# Help Needed..............



## muniba (Sep 9, 2014)

Hi everyone i am in need of serious help, in matric i obtained 962/1050, in fsc 935/1100 , my mcat scores are 79.6 %, and in nust its 76% so the thing that i know tht i can get into some private medical college, but on the other hand really wanna repeat my mcat and nust......... so need help tht whats better private or repeating.....and how can i be sure that this time all will go in my favour


----------



## lichking (Oct 15, 2014)

wow.i have the same problem.the thing about repeating is that you must get 1000 above in MCAT to make repeating worth it.but just think about it.the number of students in mcat will increase next year,so there will be more competition and a new rule has been introduced that there will be 50% seats for girls and 50% for boys.this further increases the competition as girls had more seats before.and also the gov. is trying to finish the undertaking of MCAT so you never know when they surprise you with this decision.in my opinion,if you get admission in a good private college this year, then don't repeat.


----------



## Bilal Faiz (Sep 24, 2014)

i guess next year there wont be mcat so repeating it wont work


----------



## MedRook (Oct 15, 2014)

The best think you can do is study a little more, try again and hope for the best.


----------



## IQRA22 (Oct 14, 2014)

Bilal Faiz said:


> i guess next year there wont be mcat so repeating it wont work


who said u 
and r u doctor ??


----------



## MedRook (Oct 15, 2014)

muniba said:


> Hi everyone i am in need of serious help, in matric i obtained 962/1050, in fsc 935/1100 , my mcat scores are 79.6 %, and in nust its 76% so the thing that i know tht i can get into some private medical college, but on the other hand really wanna repeat my mcat and nust......... so need help tht whats better private or repeating.....and how can i be sure that this time all will go in my favour





IQRA22 said:


> who said u
> and r u doctor ??



You guys do know that there is a International Equivilant MCAT exam now? You can take it unlimited times


----------



## IQRA22 (Oct 14, 2014)

MedRook said:


> You guys do know that there is a International Equivilant MCAT exam now? You can take it unlimited times


sorry mjy smj nai aye


----------



## MedRook (Oct 15, 2014)

IQRA22 said:


> sorry mjy smj nai aye


Please attend to the General Rules

*"English Only*
Only English is allowed. Write in another language and we will delete it. Writing in shorthand (similar to typing a SMS) by using words such as u, dun, lyk, nt, c00l, etc is prohibited. It does not make you cool, it only makes us think that you're a toddler. Spelling is important. If you don't know how to spell, use a spell checker. Posts with terrible spelling will be deleted."


----------



## IckyVicky (Jul 7, 2014)

MedRook said:


> You guys do know that there is a International Equivilant MCAT exam now? You can take it unlimited times


I apologize for sounding oblivious, but, no, I don't know about it. Could you post something more about that test? It'd be great, if, you would!


----------



## shaheen1100 (Sep 3, 2014)

MedRook said:


> Please attend to the General Rules
> 
> *"English Only*
> Only English is allowed. Write in another language and we will delete it. Writing in shorthand (similar to typing a SMS) by using words such as u, dun, lyk, nt, c00l, etc is prohibited. It does not make you cool, it only makes us think that you're a toddler. Spelling is important. If you don't know how to spell, use a spell checker. Posts with terrible spelling will be deleted."

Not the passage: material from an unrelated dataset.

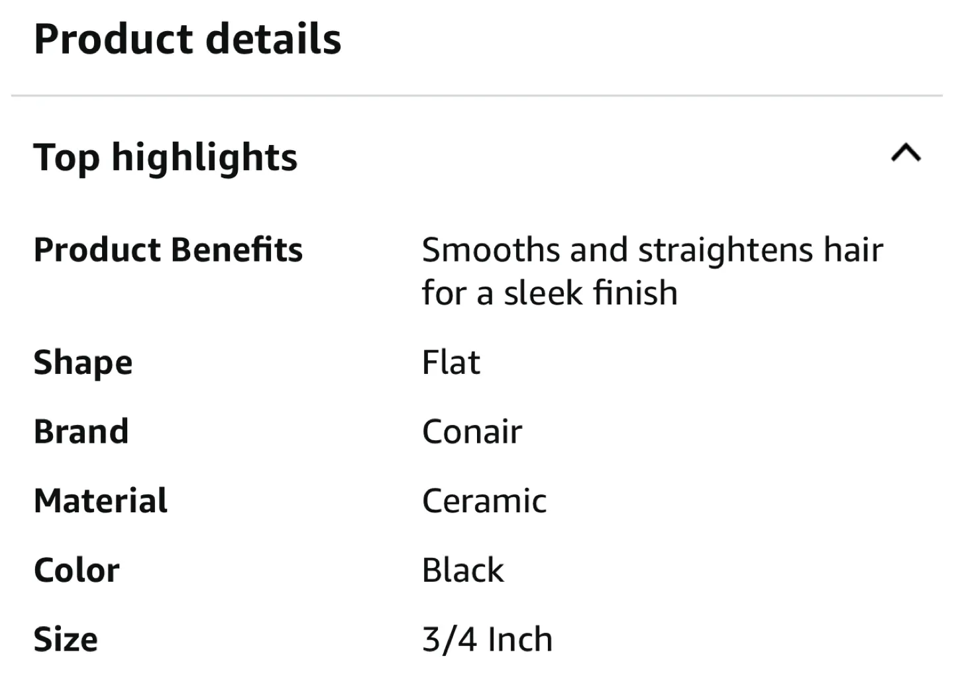Select the Black color value
This screenshot has width=954, height=695.
462,570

u first tell me who r u ??????


----------



## lichking (Oct 15, 2014)

MedRook said:


> You guys do know that there is a International Equivilant MCAT exam now? You can take it unlimited times


pardon our lack of enlightenment,medrook,but we've no idea what you're talking about. *attending to general rules* classic.


----------



## IckyVicky (Jul 7, 2014)

lichking said:


> pardon our lack of enlightenment,medrook,but we've no idea what you're talking about. *attending to general rules* classic.


He was talking about USMLE.


----------



## Crypt (Oct 8, 2013)

IckyVicky said:


> He was talking about USMLE.


USMLE is not an MCAT equivalent,
Its a PMDC exam equivalent.


----------



## IckyVicky (Jul 7, 2014)

Crypt said:


> USMLE is not an MCAT equivalent,
> Its a PMDC exam equivalent.


I know, it's not. But, in the States, you take the MCAT after graduating from college. So, MedRook thought, the MCAT, Muniba'd written about was the USMLE. He didn't know, we take the USMLE after completing MBBS, here.


----------



## Crypt (Oct 8, 2013)

IckyVicky said:


> I know, it's not. But, in the States, you take the MCAT after graduating from college. So, MedRook thought, the MCAT, Muniba'd written about was the USMLE. He didn't know, we take the USMLE after completing MBBS, here.


I think he knows what hes talking about,
Some exam that WE dont know about,

And as for taking the USMLE unlimited times,
Thats not true,

U cant retake it,
If u pass it once,
U cant improve ur score,

as for not knowing that u take USMLE during,
Or after medschool,

who doesn't know that?

HENCE PROVED,
Hes not talking abt the USMLE.

So maybe there is some 'real' MCAT equivalent....

Wow, ryt?


----------



## IckyVicky (Jul 7, 2014)

Crypt said:


> I think he knows what hes talking about,
> Some exam that WE dont know about,
> 
> And as for taking the USMLE unlimited times,
> ...


Wish, there were. But, there isn't any, that I know of. He was talking about the USMLE, Crypt. He sent me a DM explaining that by 'MCAT', he'd meant the USMLE. And he got the unlimited part wrong, obviously. :roll:


----------



## Crypt (Oct 8, 2013)

IckyVicky said:


> Wish, there were. But, there isn't any, that I know of. He was talking about the USMLE, Crypt. He sent me a DM explaining that by MCAT, he'd meant the USMLE. And he got the unlimited part wrong, obviously. :roll:


U shudve mentioned the DM thing earlier, -_-


----------



## IckyVicky (Jul 7, 2014)

Crypt said:


> U shudve mentioned the DM thing earlier, -_-


My bad! In retrospect, guess, I should've.  Sorry, for getting your hopes up.


----------



## Crypt (Oct 8, 2013)

IckyVicky said:


> My bad! In retrospect, guess, I should've.  Sorry, for getting your hopes up.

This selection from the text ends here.